The inbuilt GPS wireless, which is demanding on the battery, seems to respond much, much quicker than it did on the G1 and the addition of a compass means that true turn-by-turn satnav is a real possibility, and I note that one or two (rather ungenerously user-reviewed) navigation apps are starting to hit the Market. HTC’s trademark haptic vibration allows a pleasurably tactile feedback which I really like and which would benefit the iPhone enormously.
The camera on the reverse side offers a 3.2 MP flashless sensor which delivers perfectly adequate pictures in a good light, but which – as does the iPhone – struggles in murkier conditions. These days we routinely hand our phones to a friend, waiter or passer-by so that we can be in the photo ourselves. On the iPhone that helpful passer-by will often press the home button instead of the picture button, causing one to have to come round and give a lesson, which is all very vexing and time-consuming. The happy-snap mood will have been dispelled and the moment gone. This isn’t a problem on the Magic, where the photo button to touch is clear and unambiguous. Once taken, there is an intuitive row of buttons which offer sharing and saving options – straight to Twitter, Picasa (not Flickr – this is a Google phone, remember), wallpaper, email, messaging or home gallery. Unless I’m being very stupid there is no way to switch between still and video modes for the camera without quitting, returning to the home screen and choosing the dedicated videocamera app, which seems a little silly. The quality of video is not going to threaten even the old Flip style devices, let alone the new generation of HD recorders, but it’s fine for rough and ready use and footage can (naturally) be uploaded straight to YouTube.

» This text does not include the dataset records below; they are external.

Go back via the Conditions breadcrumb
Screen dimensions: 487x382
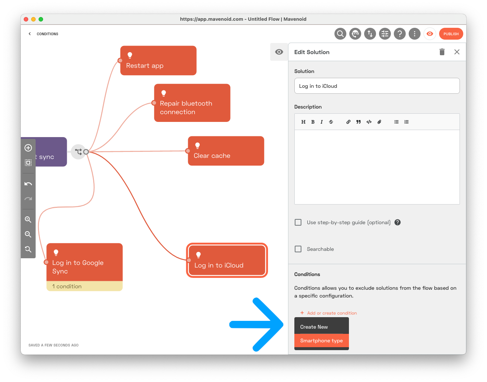point(43,34)
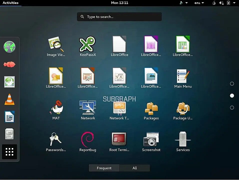Switch to the Frequent apps tab
The width and height of the screenshot is (239, 180).
(104, 168)
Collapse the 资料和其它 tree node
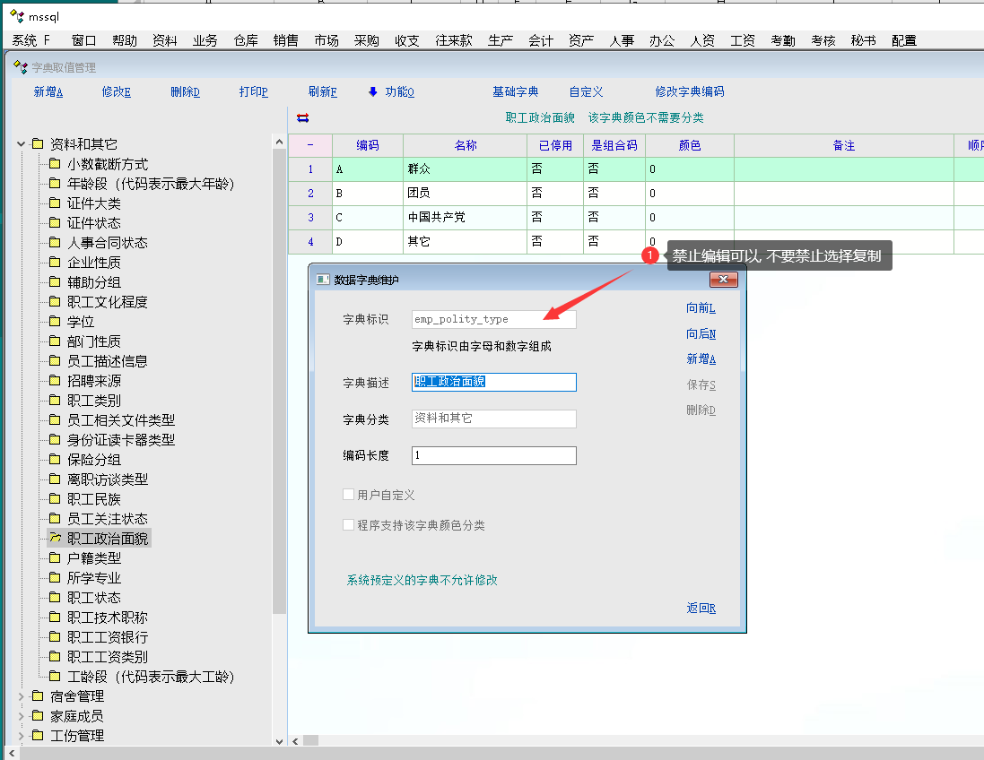The height and width of the screenshot is (760, 984). (x=22, y=144)
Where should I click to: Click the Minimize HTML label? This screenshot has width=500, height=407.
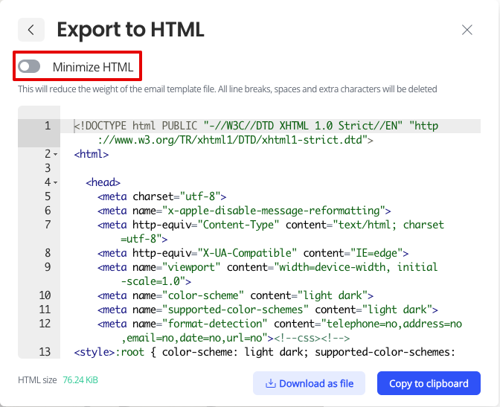coord(93,67)
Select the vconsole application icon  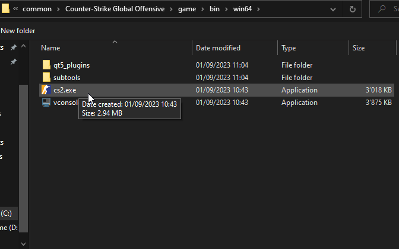coord(46,103)
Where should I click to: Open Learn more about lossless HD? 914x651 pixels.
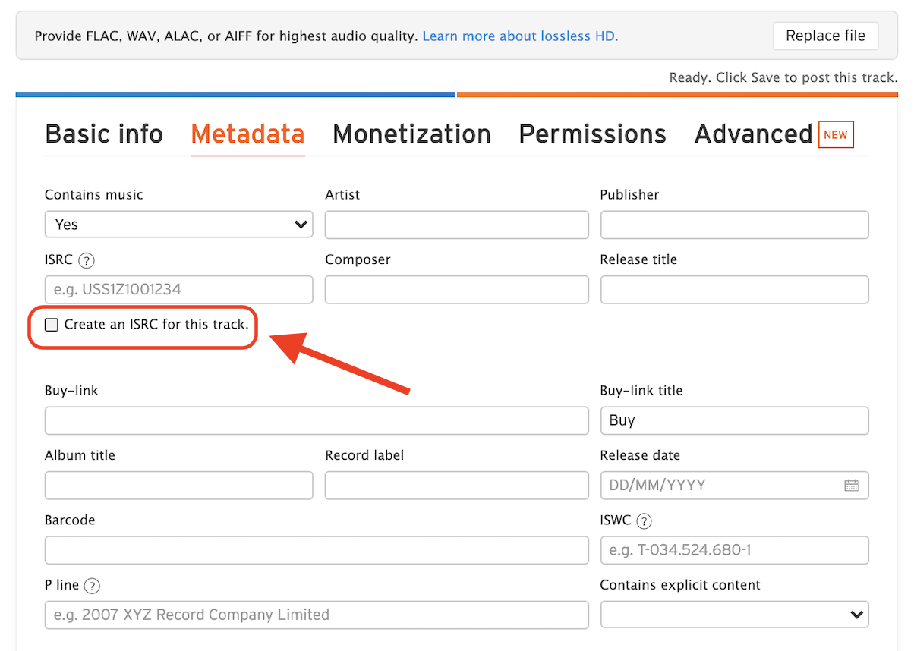point(519,36)
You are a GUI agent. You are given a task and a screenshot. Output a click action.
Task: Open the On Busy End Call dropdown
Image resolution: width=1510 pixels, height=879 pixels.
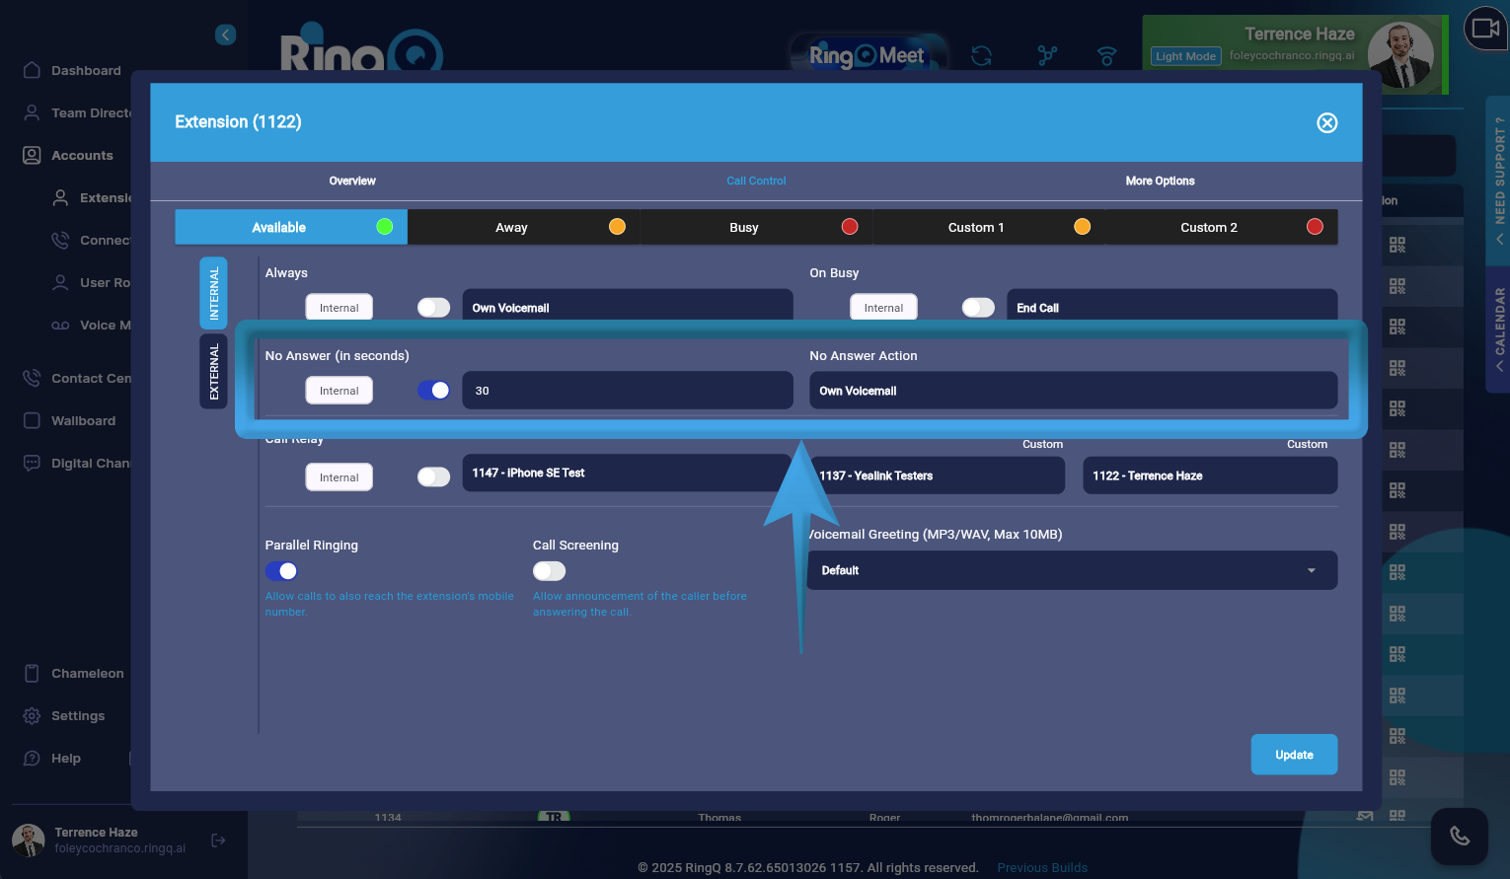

For anyone used to the iPhone 3GS (where “S” stands for Speed) the Magic seems slow. General functions, application opening and accelerometer screen orientation are all a little laggardly, the price paid for using last year’s chipset, I suppose.
Otherwise everything one might expect is present: I ought to point out that this phone is really of no use to anyone who doesn’t have a Google account. Yes the mail client can deal with non Gmail accounts, yes, some form of Outlook synchronisation is possible and yes too, you can download a variety of chat clients from the Apps Market, but the straight-out-of-the-box preference is for Google Calendars, Contacts, Mail and Talk. It may be technically a Vodafone badged HTC Magic, but to all intents and purposes it’s G2, Le Googlephone Deux.
Final judgment. Better than the G1, the very light, slim Magic is an excellent 3G device for the money (free) but still with annoying niggles. It’s packed with the GPS, compass, bluetooth, wi-fi and all you’d expect from a classy modern touchscreen smartphone. The interface is customisable but not daunting, simple yet powerful. It comes with a Vodafone contract that will keep you locked in for 18 months, by which time many better phones will have come and gone, so make sure there’s a free or very affordable hardware upgrade path available to you from Vodafone during the term of your deal.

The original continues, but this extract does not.